São Paulo dawned chaotic, underwater, with most of its main roads blocked. It's not the first time and it probably won't be the last. There are decades, more than a century of negligence, irresponsibility, incompetence, deviations, marginalization. From a city that choked its rivers and streams. Who cut down their forests. That threw millions of poor people, slum dwellers, to the outskirts, traveling in crowded trains and buses in exchange for starvation wages. Who invested in the gray (un)sociability of cement and asphalt.
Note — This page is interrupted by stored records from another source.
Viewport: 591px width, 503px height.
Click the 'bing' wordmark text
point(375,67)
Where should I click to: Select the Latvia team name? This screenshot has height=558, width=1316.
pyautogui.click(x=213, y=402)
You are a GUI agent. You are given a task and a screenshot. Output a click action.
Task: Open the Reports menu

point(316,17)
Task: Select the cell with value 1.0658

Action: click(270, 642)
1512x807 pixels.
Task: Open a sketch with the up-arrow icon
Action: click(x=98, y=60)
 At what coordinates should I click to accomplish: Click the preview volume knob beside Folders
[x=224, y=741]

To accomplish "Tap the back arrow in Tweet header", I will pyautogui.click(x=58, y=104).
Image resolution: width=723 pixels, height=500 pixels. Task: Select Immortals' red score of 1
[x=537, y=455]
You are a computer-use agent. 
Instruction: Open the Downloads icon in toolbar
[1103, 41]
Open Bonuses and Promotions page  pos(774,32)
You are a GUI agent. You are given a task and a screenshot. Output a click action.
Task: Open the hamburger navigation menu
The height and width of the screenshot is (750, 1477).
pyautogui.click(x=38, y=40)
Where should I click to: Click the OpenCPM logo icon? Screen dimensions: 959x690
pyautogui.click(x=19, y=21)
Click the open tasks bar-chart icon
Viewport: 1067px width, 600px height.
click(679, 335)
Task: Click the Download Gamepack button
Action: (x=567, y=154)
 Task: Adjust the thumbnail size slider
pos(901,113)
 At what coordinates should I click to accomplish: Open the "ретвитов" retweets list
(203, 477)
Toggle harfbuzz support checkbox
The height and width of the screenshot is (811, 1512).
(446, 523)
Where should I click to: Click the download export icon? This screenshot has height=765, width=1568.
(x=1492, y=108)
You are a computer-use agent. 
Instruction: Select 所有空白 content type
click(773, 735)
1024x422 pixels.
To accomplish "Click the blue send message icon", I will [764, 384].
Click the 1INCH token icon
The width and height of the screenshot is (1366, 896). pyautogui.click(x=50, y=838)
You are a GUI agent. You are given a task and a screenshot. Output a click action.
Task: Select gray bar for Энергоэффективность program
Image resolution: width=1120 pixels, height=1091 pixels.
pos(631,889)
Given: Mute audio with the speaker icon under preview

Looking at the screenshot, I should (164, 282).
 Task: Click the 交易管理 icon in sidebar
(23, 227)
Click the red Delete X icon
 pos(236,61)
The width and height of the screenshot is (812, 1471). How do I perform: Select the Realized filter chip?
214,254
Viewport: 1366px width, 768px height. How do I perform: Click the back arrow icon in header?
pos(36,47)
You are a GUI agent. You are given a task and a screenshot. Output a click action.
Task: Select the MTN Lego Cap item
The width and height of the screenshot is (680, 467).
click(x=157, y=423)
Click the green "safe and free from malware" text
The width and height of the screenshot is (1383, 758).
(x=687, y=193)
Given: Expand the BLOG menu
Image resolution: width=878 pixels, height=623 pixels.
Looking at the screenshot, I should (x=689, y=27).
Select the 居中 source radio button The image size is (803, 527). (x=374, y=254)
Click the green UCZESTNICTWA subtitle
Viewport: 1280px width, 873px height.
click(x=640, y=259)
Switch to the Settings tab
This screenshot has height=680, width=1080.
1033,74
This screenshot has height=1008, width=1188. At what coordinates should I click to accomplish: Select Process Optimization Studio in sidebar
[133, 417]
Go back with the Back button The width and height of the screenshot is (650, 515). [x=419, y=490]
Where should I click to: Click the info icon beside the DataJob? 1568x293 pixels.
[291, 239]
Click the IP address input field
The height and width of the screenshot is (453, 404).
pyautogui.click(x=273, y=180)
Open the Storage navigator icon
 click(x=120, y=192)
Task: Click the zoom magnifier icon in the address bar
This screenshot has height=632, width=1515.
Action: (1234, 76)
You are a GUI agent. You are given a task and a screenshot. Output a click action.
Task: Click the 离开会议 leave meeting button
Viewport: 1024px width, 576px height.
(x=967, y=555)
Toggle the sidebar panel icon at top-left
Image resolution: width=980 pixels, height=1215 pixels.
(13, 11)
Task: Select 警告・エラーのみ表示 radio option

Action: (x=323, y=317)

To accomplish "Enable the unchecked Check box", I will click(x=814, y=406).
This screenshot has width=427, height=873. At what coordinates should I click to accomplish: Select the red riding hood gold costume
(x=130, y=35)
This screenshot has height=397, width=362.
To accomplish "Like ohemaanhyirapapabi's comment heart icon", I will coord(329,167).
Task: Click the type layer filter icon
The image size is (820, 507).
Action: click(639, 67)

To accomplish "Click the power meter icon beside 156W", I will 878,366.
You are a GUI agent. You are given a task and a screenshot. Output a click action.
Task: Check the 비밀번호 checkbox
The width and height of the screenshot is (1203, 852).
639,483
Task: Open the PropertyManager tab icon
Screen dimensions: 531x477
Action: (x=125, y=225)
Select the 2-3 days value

Which has always defined the allocation of public resources through master plans designed by the private sector. Who prioritized the automobile, gasoline, smoke. Which praised the fortified enclaves, the exclusive spaces, with their names in French, English and Italian, with all the security and sophistication that “you and your family deserve”. Finally, from a city that symbolizes Brazilian society and all its ills like few others.

It's hard, hours after the Oscar ceremony, not to relate the scenographic storm of Parasite with this Monday's deluge in São Paulo, both reminding us that, even against their will, the rich, the poor and the better off will be more and more in the same boat.

*Wagner Iglecias he is a professor at EACH USP and PROLAM USP.